Computationally-efficient statistical design and yield optimization of resonator-based notch filters using feature-based surrogates

Modern microwave devices are designed to fulfill stringent requirements pertaining to electrical performance, which requires, among others, a meticulous tuning of their geometry parameters. When moving up in frequency, physical dimensions of passive microwave circuits become smaller, making the system performance increasingly susceptible to manufacturing tolerances. In particular, inherent inaccuracy of fabrication processes affect the fundamental operating parameters, such as center frequency or bandwidth, which is especially troublesome for narrow-band structures, including notch filters. The ability to quantify the effects of tolerances, and—even more—to account for these in the design process, are instrumental in making the designs more reliable, and to increase the likelihood that adequate operation is ensured despite manufacturing errors. This paper proposes a simple yet computationally efficient and reliable procedure for statistical analysis and yield optimization of resonator-based notch filters. Our methodology involves feature-based surrogate models that can be established using a handful of training data points, and employed for rapid evaluation of the circuit fabrication yield.
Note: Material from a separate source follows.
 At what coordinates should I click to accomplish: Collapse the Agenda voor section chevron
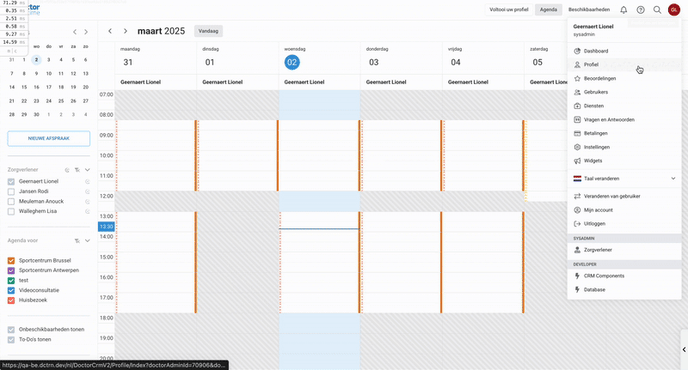click(x=87, y=241)
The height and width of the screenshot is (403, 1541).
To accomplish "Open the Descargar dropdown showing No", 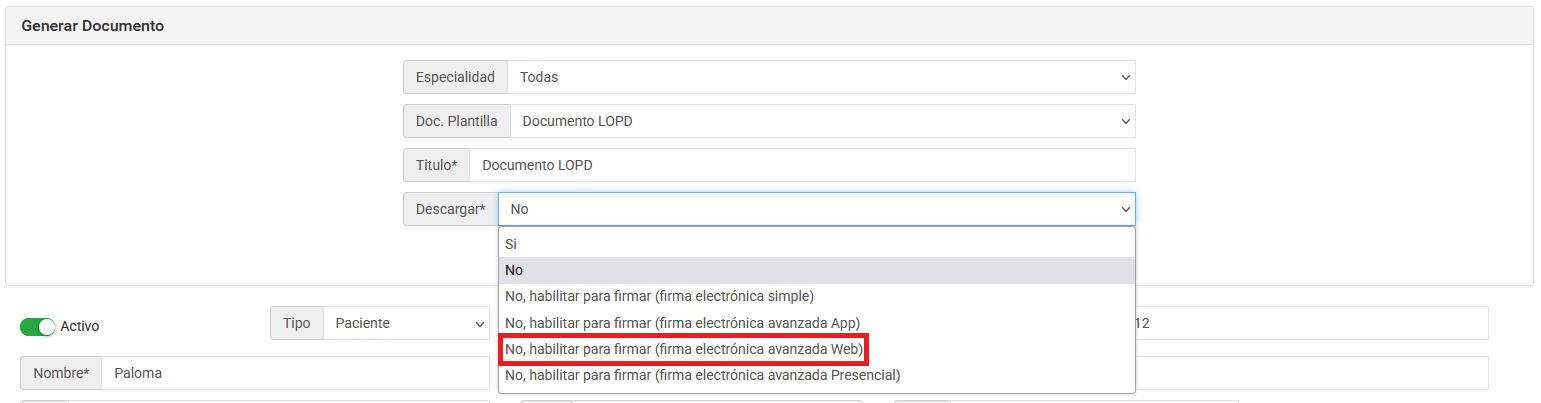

Furthermore, a yield optimization procedure is developed, which iteratively sets up a sequence of feature-based models, constructed within local domains relocated along the optimization path, and uses them as predictors to find a robust (maximum yield) design at a low computational cost. The presented approach has been demonstrated using two complementary split ring resonator (CSRR)-based notch filters. The cost of statistical design is about a hundred of EM simulations of the respective filter, with yield evaluation reliability corroborated through EM-based Monte Carlo analysis.